== PROMPT ==
Rewrite the records starting at the line containing "Click the 论坛交流" and ending at the line containing "click(x=358, y=411)", putting "Goal" wherever "Task" appears and leaving everything else the same.

== DATA EXCERPTS ==

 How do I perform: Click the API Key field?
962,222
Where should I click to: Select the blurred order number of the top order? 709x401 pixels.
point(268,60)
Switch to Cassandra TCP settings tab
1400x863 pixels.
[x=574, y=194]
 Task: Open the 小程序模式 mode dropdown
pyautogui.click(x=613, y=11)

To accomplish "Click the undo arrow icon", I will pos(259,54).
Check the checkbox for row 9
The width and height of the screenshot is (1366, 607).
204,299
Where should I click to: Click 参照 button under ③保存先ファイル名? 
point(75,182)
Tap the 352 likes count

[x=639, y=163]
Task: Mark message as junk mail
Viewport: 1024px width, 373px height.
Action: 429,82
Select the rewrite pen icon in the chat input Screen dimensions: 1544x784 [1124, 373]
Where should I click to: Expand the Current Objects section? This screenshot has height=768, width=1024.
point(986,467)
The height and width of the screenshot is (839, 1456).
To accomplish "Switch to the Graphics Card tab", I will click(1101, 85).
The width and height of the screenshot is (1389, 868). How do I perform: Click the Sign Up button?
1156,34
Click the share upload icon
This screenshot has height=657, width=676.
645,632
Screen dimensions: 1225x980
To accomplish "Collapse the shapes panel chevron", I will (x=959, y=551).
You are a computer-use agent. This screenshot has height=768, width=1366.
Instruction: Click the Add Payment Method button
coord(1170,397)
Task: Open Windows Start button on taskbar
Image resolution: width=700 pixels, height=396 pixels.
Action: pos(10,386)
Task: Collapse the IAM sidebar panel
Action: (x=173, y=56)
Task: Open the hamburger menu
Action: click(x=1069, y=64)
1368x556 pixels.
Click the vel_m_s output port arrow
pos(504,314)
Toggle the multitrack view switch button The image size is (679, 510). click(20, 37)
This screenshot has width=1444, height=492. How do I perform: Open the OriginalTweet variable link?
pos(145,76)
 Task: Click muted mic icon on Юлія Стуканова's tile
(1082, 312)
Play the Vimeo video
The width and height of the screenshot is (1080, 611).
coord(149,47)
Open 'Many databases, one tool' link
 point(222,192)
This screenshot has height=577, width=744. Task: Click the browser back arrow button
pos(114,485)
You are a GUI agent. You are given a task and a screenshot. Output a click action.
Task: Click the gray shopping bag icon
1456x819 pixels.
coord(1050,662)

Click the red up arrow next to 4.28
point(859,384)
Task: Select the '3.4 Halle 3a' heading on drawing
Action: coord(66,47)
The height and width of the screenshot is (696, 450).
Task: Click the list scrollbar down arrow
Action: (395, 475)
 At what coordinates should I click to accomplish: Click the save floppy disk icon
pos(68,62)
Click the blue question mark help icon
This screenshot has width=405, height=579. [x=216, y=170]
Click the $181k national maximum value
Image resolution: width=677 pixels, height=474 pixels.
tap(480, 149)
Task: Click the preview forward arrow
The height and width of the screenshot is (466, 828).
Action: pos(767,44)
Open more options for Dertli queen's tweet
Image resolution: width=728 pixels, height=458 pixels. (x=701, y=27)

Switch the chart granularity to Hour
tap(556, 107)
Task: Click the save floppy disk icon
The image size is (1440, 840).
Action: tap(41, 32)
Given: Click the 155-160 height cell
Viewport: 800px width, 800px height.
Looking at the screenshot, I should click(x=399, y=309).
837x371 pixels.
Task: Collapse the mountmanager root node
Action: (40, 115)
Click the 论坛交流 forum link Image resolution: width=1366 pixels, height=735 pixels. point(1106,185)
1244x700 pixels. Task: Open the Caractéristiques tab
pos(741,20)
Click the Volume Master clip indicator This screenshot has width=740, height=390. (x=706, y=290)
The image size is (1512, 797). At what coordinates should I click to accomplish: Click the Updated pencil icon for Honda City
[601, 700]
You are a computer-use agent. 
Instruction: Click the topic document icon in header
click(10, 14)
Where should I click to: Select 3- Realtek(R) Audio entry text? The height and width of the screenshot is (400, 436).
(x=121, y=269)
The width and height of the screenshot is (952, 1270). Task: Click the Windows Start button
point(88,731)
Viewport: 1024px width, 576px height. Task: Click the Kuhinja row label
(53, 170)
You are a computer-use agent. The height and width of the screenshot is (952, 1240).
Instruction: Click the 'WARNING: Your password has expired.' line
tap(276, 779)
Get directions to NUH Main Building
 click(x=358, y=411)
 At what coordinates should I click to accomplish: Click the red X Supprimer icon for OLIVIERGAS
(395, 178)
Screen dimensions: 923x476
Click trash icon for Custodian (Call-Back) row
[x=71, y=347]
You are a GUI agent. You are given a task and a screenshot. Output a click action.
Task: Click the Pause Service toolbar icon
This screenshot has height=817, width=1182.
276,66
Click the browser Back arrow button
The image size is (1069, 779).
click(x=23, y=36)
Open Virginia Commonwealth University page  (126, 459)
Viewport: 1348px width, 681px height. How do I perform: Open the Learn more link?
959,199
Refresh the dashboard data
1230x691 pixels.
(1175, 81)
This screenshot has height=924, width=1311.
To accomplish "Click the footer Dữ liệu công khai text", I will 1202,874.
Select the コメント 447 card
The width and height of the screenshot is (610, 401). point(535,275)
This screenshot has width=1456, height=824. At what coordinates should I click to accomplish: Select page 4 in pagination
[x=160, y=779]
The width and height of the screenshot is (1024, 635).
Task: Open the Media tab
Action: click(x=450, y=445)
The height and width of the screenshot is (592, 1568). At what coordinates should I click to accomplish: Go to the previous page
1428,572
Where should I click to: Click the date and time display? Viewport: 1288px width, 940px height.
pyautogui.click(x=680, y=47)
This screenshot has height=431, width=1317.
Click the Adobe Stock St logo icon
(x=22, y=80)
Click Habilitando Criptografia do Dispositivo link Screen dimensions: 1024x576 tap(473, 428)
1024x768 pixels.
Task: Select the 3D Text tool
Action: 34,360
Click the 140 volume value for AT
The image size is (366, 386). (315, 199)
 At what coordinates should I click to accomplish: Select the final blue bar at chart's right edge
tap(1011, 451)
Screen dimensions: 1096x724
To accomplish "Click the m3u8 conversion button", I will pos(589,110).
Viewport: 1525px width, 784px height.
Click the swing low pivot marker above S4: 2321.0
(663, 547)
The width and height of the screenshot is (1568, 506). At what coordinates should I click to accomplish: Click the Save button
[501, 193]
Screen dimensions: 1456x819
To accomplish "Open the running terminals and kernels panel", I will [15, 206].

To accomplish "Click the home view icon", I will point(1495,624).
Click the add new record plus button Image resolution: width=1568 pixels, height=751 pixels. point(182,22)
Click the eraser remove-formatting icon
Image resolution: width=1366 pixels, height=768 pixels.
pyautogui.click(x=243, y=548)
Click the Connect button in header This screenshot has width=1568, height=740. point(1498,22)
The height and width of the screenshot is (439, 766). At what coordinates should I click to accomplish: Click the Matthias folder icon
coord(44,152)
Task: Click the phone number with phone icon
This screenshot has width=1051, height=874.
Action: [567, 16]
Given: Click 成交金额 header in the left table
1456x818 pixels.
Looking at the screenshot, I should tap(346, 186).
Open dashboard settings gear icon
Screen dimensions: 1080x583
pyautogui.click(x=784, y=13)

== ANSWER IN FULL ==
Click the 论坛交流 forum link Image resolution: width=1366 pixels, height=735 pixels. point(1106,185)
1244x700 pixels. Goal: Open the Caractéristiques tab
pos(741,20)
Click the Volume Master clip indicator This screenshot has width=740, height=390. (x=706, y=290)
The image size is (1512, 797). At what coordinates should I click to accomplish: Click the Updated pencil icon for Honda City
[601, 700]
You are a computer-use agent. 
Instruction: Click the topic document icon in header
click(10, 14)
Where should I click to: Select 3- Realtek(R) Audio entry text? The height and width of the screenshot is (400, 436).
(x=121, y=269)
The width and height of the screenshot is (952, 1270). Goal: Click the Windows Start button
point(88,731)
Viewport: 1024px width, 576px height. Goal: Click the Kuhinja row label
(53, 170)
You are a computer-use agent. The height and width of the screenshot is (952, 1240).
Instruction: Click the 'WARNING: Your password has expired.' line
tap(276, 779)
Get directions to NUH Main Building
 click(x=358, y=411)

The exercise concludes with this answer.